Em relação aos planos do anterior e do actual governo, quis dialogar com quem sabe mais do que eu. Junto a profissionais ligados à engenharia de portos, perguntei, afinal o que é isso? Será uma requalificação? Resposta: conserto do que já existe e protecção da via de acesso tal como foi feito em outras partes da ilha. Faça-se o que já está previsto e logo se vê? Em minha opinião, sim, aproveite-se já de imediato o que pretendem fazer, a protecção do acesso ao porto e do porto em si mesmo, ‘mais vale um pássaro na mão do que dois a voar.’ Mas, não se fique por aí, ‘não se perca as passadas,’ avance-se também de imediato com propostas para o uso do porto de Santa Iria no âmbito da chamada economia do mar.

 

Que propostas poderíamos considerar para aproveitar em pleno aquele porto? Em 2008, no auge do aproveitamento de portos nos Açores, um Professor Auxiliar do Departamento de Oceanografia e Pescas da Universidade dos Açores, no prefácio ao livro de João Vieira, faz algumas bem pertinentes: ‘A actividade económica dos Açores está a crescer e a diversificar-se. Às antigas valências dos portos (essencialmente no tráfego de mercadorias, passageiros e pescas) juntam-se outras novas, na sequência do crescimento das actividades de lazer, como é o caso do turismo relacionado com as actividades náuticas. Os navios de cruzeiro, os desportos náuticos, as actividades de eco-turismo naútico são hoje uma realidade com importância crescente, criando novas oportunidades económicas, que urge aproveitar.’[12]

 

Será que ainda se aplicará em 2021? Será que alguma coisa disso poderia ser aplicada ao porto de Santa Iria? Estou certo que sim.

 

Lugar das Areias – Rabo de Peixe

Mário Moura

 

 



[1] Maduro-Dias, Francisco, O Bispo, o Governo, a Gente e a Açorianidade, Açoriano Oriental, Ponta Delgada, 6 de Novembro de 2021, p. 13.

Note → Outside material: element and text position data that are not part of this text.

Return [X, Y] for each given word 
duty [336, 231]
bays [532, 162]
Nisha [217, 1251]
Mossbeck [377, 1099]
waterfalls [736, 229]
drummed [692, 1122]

[2] Correio dos Açores, Ponta Delgada, 2 de Fevereiro de 2018

[3] Correio dos Açores, Ponta Delgada, 2 de Fevereiro de 2018

[5] Gaudêncio, Alexandre, Padre Edmundo Pacheco. Histórias de um Ribeiragrandense, Câmara Municipal da Ribeira Grande, 2012, p. 233.

[6] Silva, Ezequiel Moreira da, Coisas da Ribeira Grande. O porto de Santa Iria, Correio dos Açores, Ponta Delgada, 10 de Fevereiro de 2013, p. 13.

[7] Feijó, Álvaro, Ribeirinha: uma viagem no tempo, 2017, pp. 31-34, 37-38.

[8] Feijó, Álvaro, Valores da vida, 2021, p. 147.

[9] Carta de Álvaro Feijó a Vasco Cordeiro, Presidente do Governo Regional dos Açores, 2 de Fevereiro de 2018.

[10] Carta de Álvaro Feijó a José Manuel Bolieiro, Presidente do Governo Regional dos Açores, 6 de Novembro de 2021.

[11] Costa, António Pedro Rebelo, Porto de Santa Iria, espaço de memória colectiva, Correio dos Açores, Ponta Delgada, 3 de Setembro de 2019

[12] Vieira, João A. Gomes, O Homem e o Mar: Portos e marinas do arquipélago dos Açores: passado, presente e futuro, Medialand Limitada, Lisboa, 2008, p. 13.